(Stored records)
------------------------------------------------------------------------

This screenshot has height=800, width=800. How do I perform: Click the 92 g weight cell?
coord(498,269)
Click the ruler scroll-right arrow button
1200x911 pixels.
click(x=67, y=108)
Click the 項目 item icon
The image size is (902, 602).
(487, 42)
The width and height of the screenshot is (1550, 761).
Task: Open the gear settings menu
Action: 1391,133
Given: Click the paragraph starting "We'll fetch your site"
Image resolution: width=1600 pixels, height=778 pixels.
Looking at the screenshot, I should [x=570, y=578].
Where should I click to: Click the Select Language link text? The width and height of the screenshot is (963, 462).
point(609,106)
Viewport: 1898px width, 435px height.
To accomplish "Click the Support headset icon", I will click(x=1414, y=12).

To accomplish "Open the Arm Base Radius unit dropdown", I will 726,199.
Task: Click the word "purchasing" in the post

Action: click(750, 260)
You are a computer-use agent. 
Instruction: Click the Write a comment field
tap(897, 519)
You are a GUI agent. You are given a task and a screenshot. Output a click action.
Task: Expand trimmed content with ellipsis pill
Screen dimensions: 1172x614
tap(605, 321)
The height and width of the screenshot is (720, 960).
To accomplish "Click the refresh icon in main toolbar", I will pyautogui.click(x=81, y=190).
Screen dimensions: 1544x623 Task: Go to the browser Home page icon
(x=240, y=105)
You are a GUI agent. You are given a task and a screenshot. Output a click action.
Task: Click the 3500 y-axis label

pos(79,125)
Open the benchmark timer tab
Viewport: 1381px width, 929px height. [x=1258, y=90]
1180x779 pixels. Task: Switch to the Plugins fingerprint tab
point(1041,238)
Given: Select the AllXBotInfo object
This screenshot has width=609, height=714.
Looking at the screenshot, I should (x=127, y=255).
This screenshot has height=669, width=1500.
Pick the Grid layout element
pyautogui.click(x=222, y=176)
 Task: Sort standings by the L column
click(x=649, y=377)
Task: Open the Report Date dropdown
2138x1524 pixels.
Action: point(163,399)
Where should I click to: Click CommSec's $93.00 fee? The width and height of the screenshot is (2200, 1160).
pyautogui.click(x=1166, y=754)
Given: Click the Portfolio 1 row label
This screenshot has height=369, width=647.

------------------------------------------------------------------------

- **Your instructions**
Write the records out again. Each one must match exactly.

- **Reply to the exercise**
This screenshot has height=800, width=800. How do I perform: Click the 92 g weight cell?
coord(498,269)
Click the ruler scroll-right arrow button
1200x911 pixels.
click(x=67, y=108)
Click the 項目 item icon
The image size is (902, 602).
(487, 42)
The width and height of the screenshot is (1550, 761).
Task: Open the gear settings menu
Action: 1391,133
Given: Click the paragraph starting "We'll fetch your site"
Image resolution: width=1600 pixels, height=778 pixels.
Looking at the screenshot, I should [x=570, y=578].
Where should I click to: Click the Select Language link text? The width and height of the screenshot is (963, 462).
point(609,106)
Viewport: 1898px width, 435px height.
To accomplish "Click the Support headset icon", I will click(x=1414, y=12).

To accomplish "Open the Arm Base Radius unit dropdown", I will 726,199.
Task: Click the word "purchasing" in the post

Action: click(750, 260)
You are a computer-use agent. 
Instruction: Click the Write a comment field
tap(897, 519)
You are a GUI agent. You are given a task and a screenshot. Output a click action.
Task: Expand trimmed content with ellipsis pill
Screen dimensions: 1172x614
tap(605, 321)
The height and width of the screenshot is (720, 960).
To accomplish "Click the refresh icon in main toolbar", I will pyautogui.click(x=81, y=190).
Screen dimensions: 1544x623 Task: Go to the browser Home page icon
(x=240, y=105)
You are a GUI agent. You are given a task and a screenshot. Output a click action.
Task: Click the 3500 y-axis label

pos(79,125)
Open the benchmark timer tab
Viewport: 1381px width, 929px height. [x=1258, y=90]
1180x779 pixels. Task: Switch to the Plugins fingerprint tab
point(1041,238)
Given: Select the AllXBotInfo object
This screenshot has width=609, height=714.
Looking at the screenshot, I should (x=127, y=255).
This screenshot has height=669, width=1500.
Pick the Grid layout element
pyautogui.click(x=222, y=176)
 Task: Sort standings by the L column
click(x=649, y=377)
Task: Open the Report Date dropdown
2138x1524 pixels.
Action: point(163,399)
Where should I click to: Click CommSec's $93.00 fee? The width and height of the screenshot is (2200, 1160).
pyautogui.click(x=1166, y=754)
Given: Click the Portfolio 1 row label
This screenshot has height=369, width=647.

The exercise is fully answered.